FIG. 4 is a view in elevation analogous to that of FIG. 1, for the other position of the conductive contact arm.

FIGS. 5 through 9 are views which reproduce that of FIG. 1 in part, each relating to a respective embodiment of the switch mechanism in accordance with the invention.

FIG. 10 is a view analogous to that of FIG. 1 which concerns another embodiment of the switch mechanism.

FIG. 11 is a view in elevation and cross-section showing the FIG. 5 embodiment in a more constructive form.

FIG. 12 is a partial view of this embodiment in transverse cross-section of this embodiment on the line XII--XII in FIG. 11.

FIG. 13 is a partial view of it in elevation and cross-section on the line XIII--XIII in FIG. 12.

FIG. 14 is a view in elevation and cross-section analogous to that of FIG. 11 for another embodiment.

FIG. 15 is a view in elevation and cross-section analogous to that of FIG. 13 for this embodiment.

FIG. 16 is a view in elevation and cross-section analogous to that of FIG. 14 which illustrates the use of this embodiment.

FIGS. 17 and 18 are views in elevation and cross-section respectively analogous to those of FIGS. 11 and 13 which relate to another embodiment.

FIGS. 19 and 20 are views in elevation and cross-section analogous to that of FIG. 17 which illustrate the use of this embodiment.

FIGS. 21 and 22 are partial views in elevation and cross-section respectively reproducing in part those of FIGS. 11 and 13 which relate to another embodiment.
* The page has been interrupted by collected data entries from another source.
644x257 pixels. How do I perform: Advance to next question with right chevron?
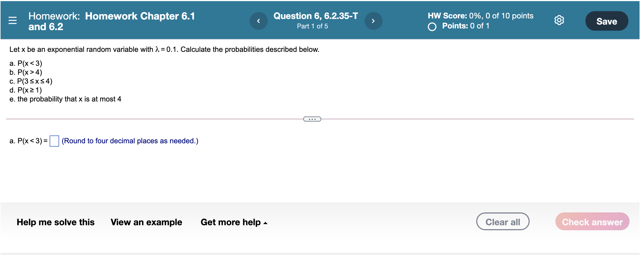(373, 20)
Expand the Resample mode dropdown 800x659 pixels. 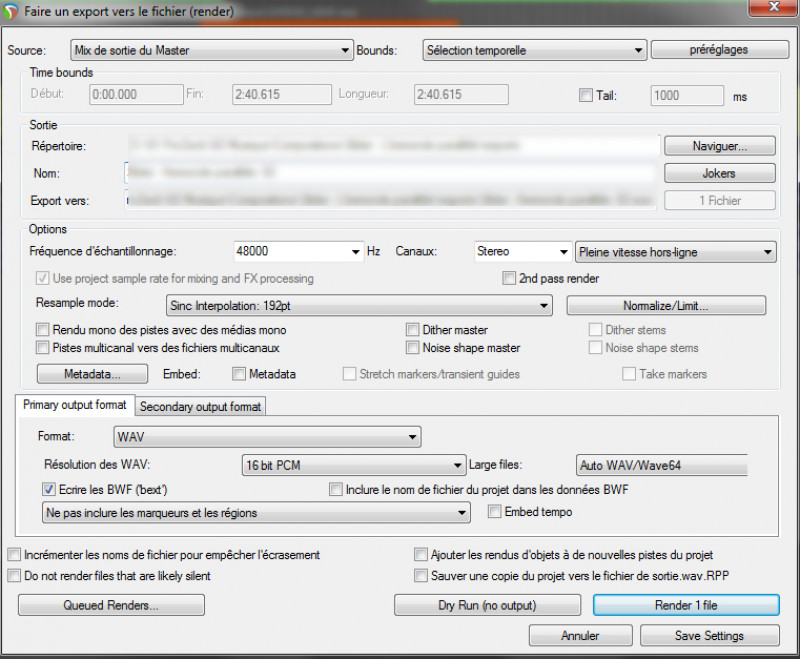pos(359,305)
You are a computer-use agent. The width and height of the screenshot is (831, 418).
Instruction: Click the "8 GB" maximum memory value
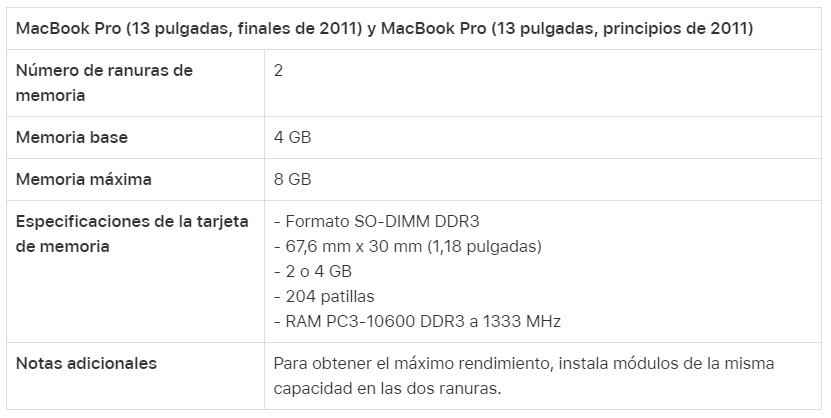point(292,180)
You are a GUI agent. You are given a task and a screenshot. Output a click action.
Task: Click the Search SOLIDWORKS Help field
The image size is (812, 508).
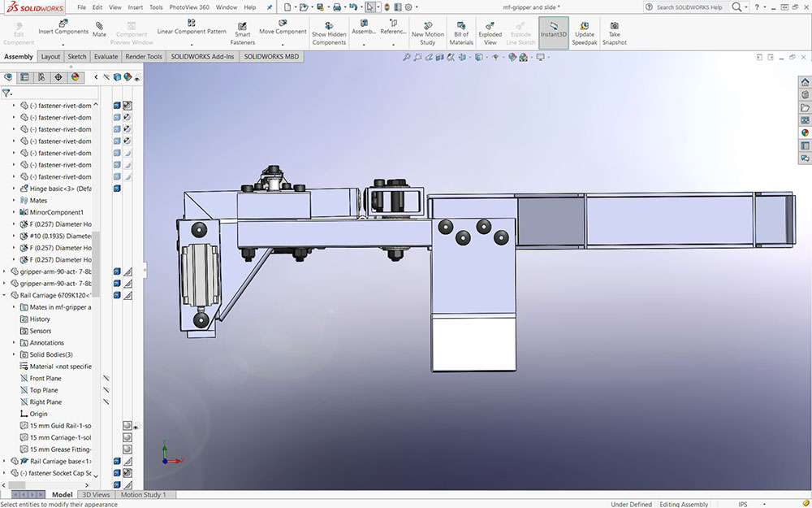pos(689,7)
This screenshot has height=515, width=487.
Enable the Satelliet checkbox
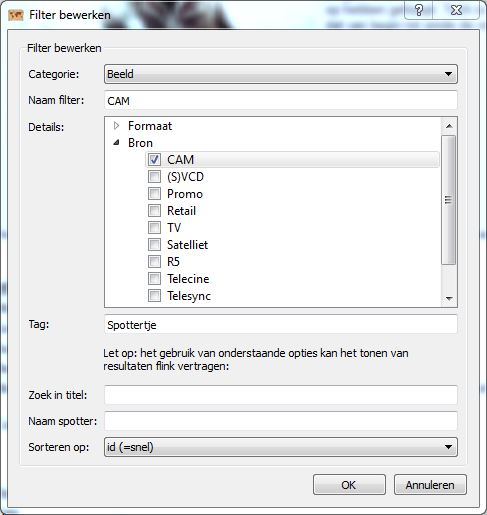coord(154,244)
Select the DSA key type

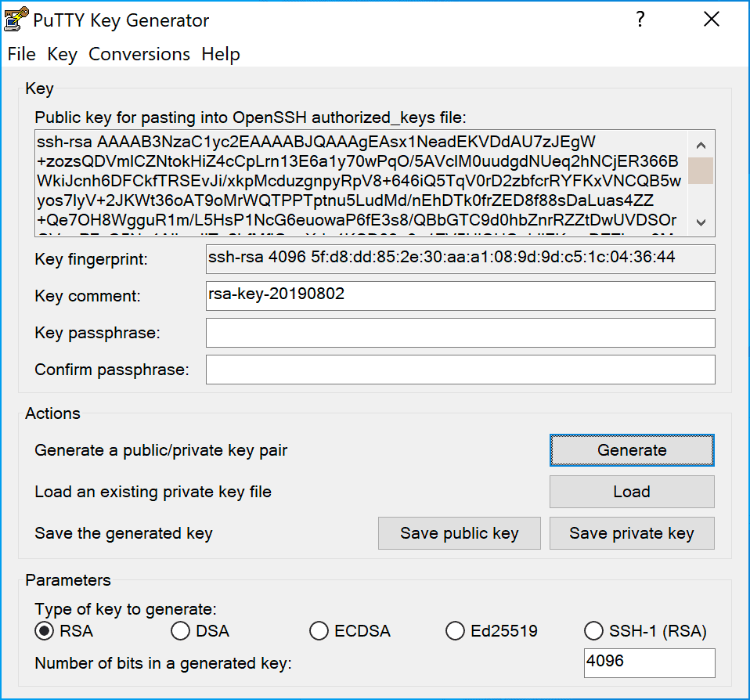pos(180,630)
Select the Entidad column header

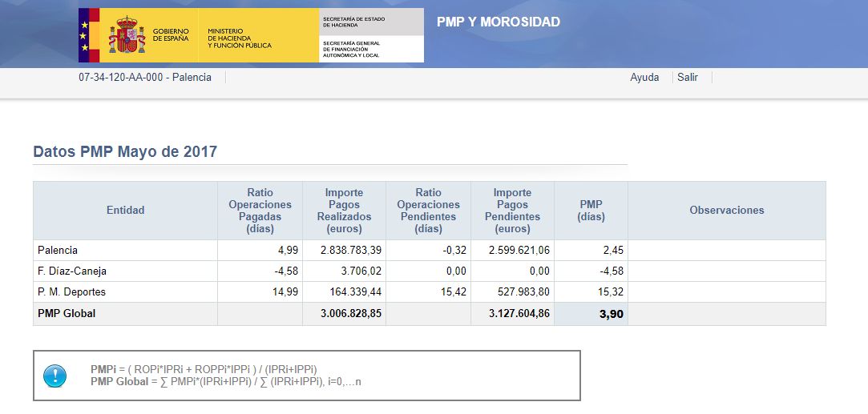click(125, 211)
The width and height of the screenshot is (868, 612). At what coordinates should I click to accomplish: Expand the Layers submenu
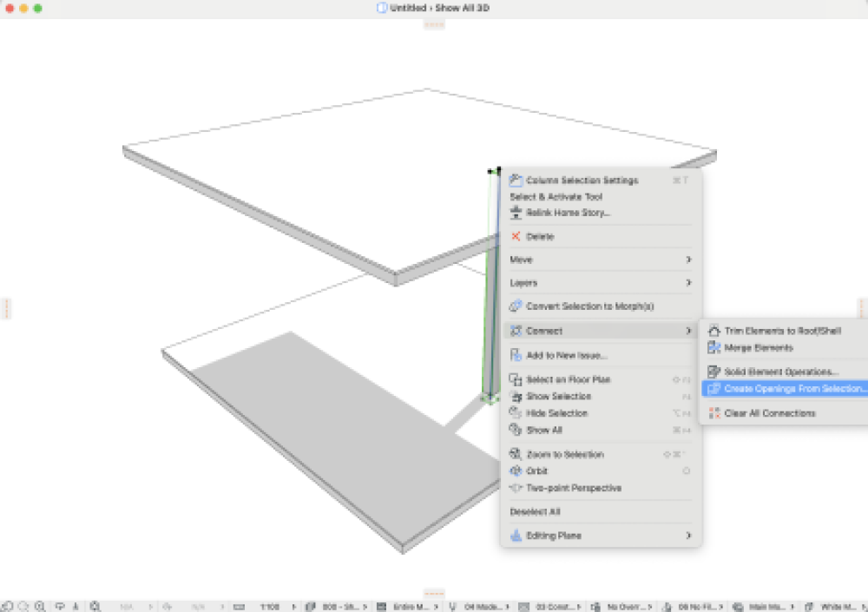coord(601,283)
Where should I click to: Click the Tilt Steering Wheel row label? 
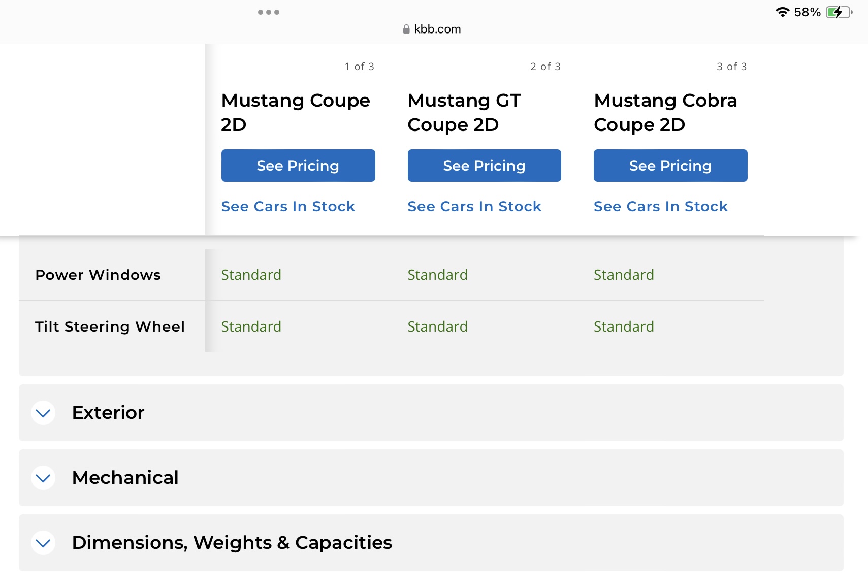tap(110, 326)
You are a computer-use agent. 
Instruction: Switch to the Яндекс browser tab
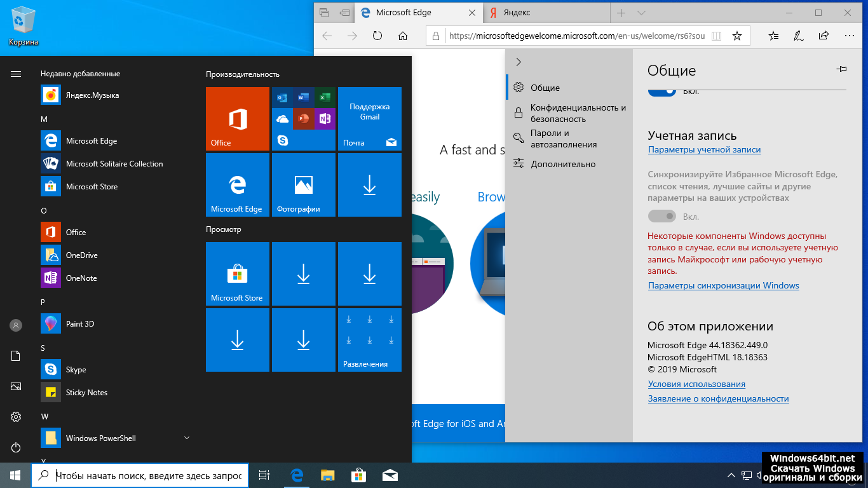point(545,13)
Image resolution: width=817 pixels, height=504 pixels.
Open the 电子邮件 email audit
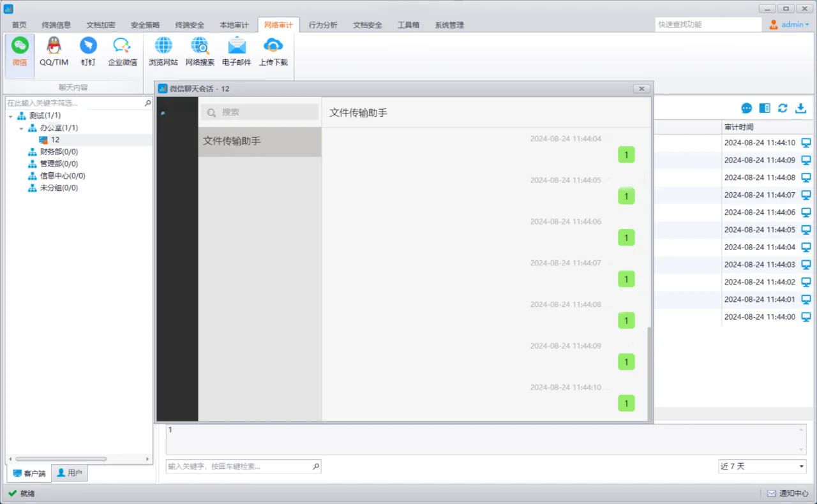(x=237, y=51)
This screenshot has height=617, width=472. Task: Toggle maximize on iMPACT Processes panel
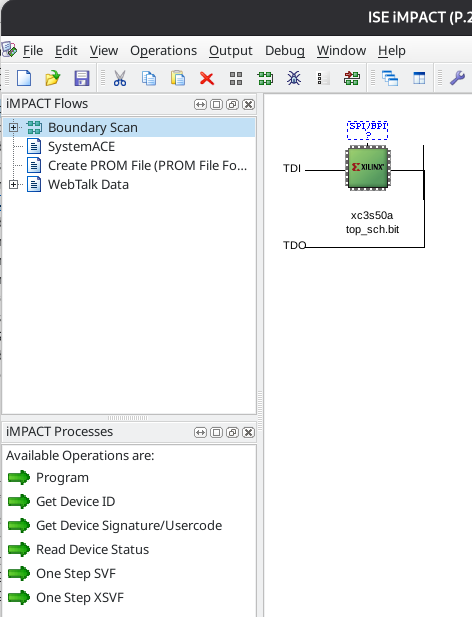click(x=216, y=432)
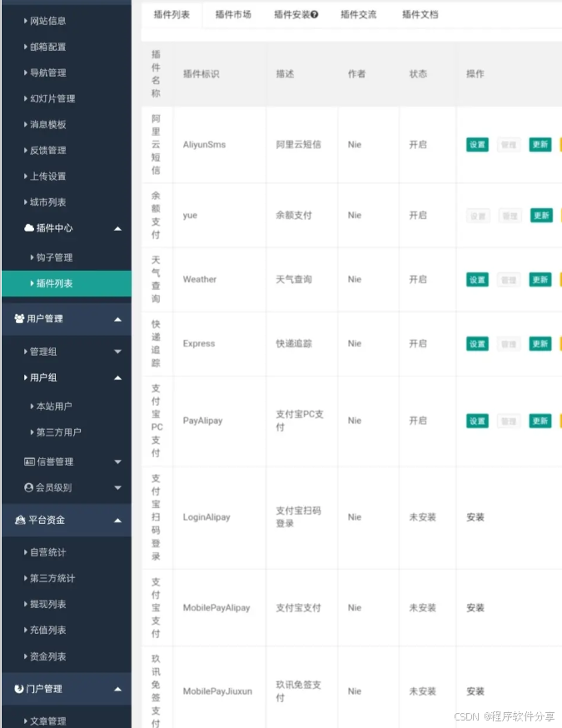Image resolution: width=562 pixels, height=728 pixels.
Task: Click 设置 button for AliyunSms plugin
Action: click(477, 145)
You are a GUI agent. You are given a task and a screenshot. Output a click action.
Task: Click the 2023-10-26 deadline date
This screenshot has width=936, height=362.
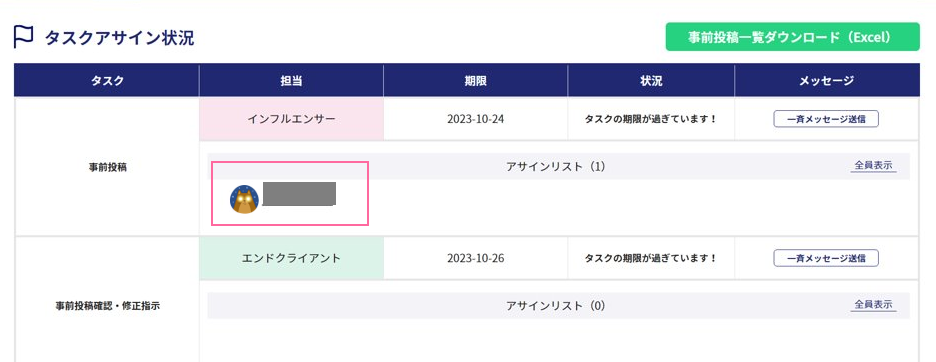[x=476, y=258]
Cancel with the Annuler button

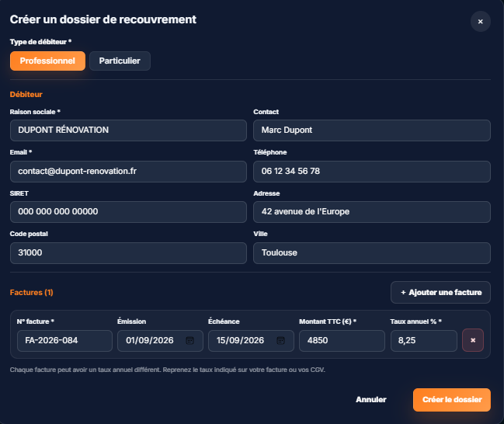tap(371, 400)
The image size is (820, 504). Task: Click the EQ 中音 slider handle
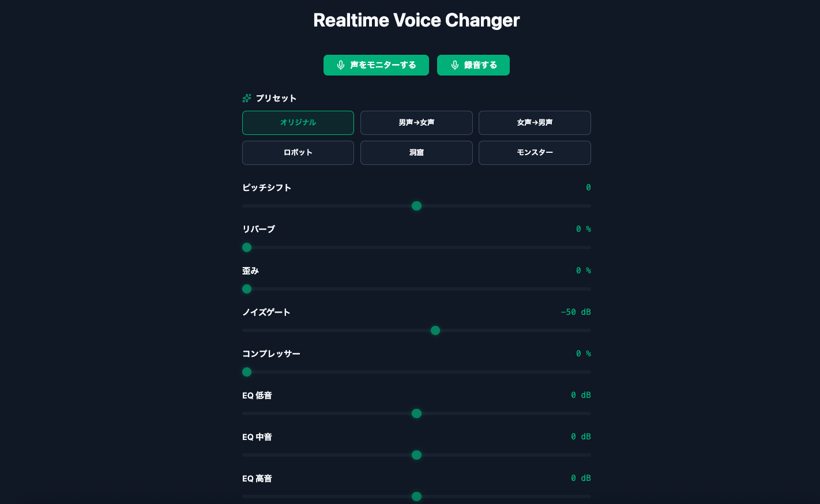pyautogui.click(x=416, y=455)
As shown in these Figures the switch mechanism in accordance with the invention generally comprises, in a manner that is known per se, movably mounted between a fixed yoke 11 and at least one fixed contact 12A, 12B, a conductive contact arm 13 which is articulated to the fixed yoke 11, which is itself conductive, and which is controlled by an operating member 14 available to the user to assume one or other of two positions in one of which (FIG. 1) it bears through a bearing area 15A, 15B against the fixed contact concerned and in the other of which (FIG. 4) it is spaced from the latter.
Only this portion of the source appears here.